On 1 November 2011, a BBC Timewatch television documentary called The Most Courageous Raid of WWII was narrated by Paddy Ashdown, a former SBS officer. Ashdown describes Frankton as "a Whitehall cock-up of major proportions" due to a simultaneous mission to sink the ships in Bordeaux, led by Claude de Baissac of the Special Operations Executive, which Hasler's team and Combined Operations knew nothing about because of the secrecy and lack of co-operation among British government agencies. De Baissac was preparing to take explosives onto the ships when he heard the explosions of Hasler's limpet mines. The loss of the opportunity for Hasler and de Baissac to work together to strike a harder blow against the Germans in a combined operation led to the setting up of a Controlling Officer at Whitehall, responsible for avoiding inter-departmental rivalry, duplication or even conflict.

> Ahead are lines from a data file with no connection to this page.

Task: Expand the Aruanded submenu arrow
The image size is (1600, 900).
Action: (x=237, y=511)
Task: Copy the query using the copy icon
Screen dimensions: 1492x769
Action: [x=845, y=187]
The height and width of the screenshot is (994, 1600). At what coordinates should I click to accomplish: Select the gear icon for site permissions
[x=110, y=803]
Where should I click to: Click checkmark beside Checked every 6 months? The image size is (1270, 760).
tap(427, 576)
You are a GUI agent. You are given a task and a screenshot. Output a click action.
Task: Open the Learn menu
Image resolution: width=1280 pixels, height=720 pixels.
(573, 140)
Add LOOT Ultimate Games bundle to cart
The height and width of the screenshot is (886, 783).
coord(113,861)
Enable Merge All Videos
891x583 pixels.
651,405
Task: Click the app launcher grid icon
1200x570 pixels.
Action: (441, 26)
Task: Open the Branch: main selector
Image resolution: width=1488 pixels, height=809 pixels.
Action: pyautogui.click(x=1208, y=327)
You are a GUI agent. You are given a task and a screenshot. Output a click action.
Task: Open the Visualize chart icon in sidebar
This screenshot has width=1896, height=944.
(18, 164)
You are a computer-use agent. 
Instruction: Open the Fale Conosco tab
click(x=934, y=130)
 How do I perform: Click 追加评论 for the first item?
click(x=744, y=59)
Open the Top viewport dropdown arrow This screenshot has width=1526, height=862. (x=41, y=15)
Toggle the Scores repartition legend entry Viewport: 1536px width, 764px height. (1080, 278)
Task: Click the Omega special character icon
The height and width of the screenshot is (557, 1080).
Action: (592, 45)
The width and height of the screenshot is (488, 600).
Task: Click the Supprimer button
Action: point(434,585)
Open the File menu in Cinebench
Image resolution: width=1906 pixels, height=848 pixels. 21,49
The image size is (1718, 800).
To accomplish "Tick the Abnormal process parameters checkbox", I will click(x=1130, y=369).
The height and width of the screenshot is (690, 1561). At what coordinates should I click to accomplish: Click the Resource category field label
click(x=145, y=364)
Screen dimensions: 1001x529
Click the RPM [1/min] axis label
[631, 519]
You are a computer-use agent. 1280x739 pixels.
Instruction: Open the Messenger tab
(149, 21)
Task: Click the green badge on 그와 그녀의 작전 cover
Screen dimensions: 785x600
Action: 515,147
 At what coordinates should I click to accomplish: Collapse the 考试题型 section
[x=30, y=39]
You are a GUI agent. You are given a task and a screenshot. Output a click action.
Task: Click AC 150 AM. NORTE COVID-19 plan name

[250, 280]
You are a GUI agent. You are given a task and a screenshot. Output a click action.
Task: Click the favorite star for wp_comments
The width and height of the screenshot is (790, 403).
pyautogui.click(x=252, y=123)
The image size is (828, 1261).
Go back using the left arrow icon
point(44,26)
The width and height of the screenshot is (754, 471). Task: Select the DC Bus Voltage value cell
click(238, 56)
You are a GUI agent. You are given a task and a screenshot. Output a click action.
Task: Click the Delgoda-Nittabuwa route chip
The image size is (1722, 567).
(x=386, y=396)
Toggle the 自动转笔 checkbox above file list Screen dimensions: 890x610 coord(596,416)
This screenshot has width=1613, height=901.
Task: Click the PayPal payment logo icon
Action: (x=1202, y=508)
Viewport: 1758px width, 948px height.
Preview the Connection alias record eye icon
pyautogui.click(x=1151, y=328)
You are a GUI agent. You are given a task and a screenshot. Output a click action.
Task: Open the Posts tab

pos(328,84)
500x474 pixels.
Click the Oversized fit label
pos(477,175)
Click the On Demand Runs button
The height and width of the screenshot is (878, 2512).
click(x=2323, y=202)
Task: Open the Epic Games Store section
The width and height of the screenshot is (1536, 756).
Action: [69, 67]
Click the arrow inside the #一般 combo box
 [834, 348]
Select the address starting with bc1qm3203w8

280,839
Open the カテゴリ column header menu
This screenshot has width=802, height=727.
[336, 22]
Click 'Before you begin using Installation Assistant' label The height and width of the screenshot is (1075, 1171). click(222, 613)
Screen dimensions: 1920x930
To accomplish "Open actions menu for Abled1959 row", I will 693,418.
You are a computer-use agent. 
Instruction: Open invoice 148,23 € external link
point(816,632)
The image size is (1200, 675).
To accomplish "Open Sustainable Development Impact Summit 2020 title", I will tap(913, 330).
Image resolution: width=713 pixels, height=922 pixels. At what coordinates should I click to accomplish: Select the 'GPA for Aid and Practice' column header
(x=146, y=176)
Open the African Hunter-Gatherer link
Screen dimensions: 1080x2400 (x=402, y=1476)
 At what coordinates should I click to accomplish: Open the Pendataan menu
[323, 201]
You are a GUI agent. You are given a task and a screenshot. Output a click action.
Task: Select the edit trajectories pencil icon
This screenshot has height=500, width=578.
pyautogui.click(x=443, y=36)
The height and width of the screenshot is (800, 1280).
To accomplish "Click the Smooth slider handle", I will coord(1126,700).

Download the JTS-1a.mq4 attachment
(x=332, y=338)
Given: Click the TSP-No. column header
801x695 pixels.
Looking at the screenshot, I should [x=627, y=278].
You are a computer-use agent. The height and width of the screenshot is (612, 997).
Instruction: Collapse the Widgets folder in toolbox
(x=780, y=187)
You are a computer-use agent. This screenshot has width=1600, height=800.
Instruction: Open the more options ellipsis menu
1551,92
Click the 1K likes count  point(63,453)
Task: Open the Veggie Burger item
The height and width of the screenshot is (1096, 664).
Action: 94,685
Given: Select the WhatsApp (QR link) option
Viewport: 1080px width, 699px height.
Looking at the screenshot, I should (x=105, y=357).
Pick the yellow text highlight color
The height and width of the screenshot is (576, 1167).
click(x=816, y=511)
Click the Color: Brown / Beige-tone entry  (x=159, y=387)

In December 2022, ten former Royal Marines recreated the route of Operation Frankton in the Cockleshell 22 project, to support charities Royal British Legion, the Royal Marines Charity, and Help for Heroes. They paddled over 70 miles in folding kayaks along the Gironde estuary to Bordeaux, where they took part in joint French-British commemoration events. They then made a 100-mile speed march from Blaye to Ruffec, the escape route followed by Major Hasler and Corporal Sparks.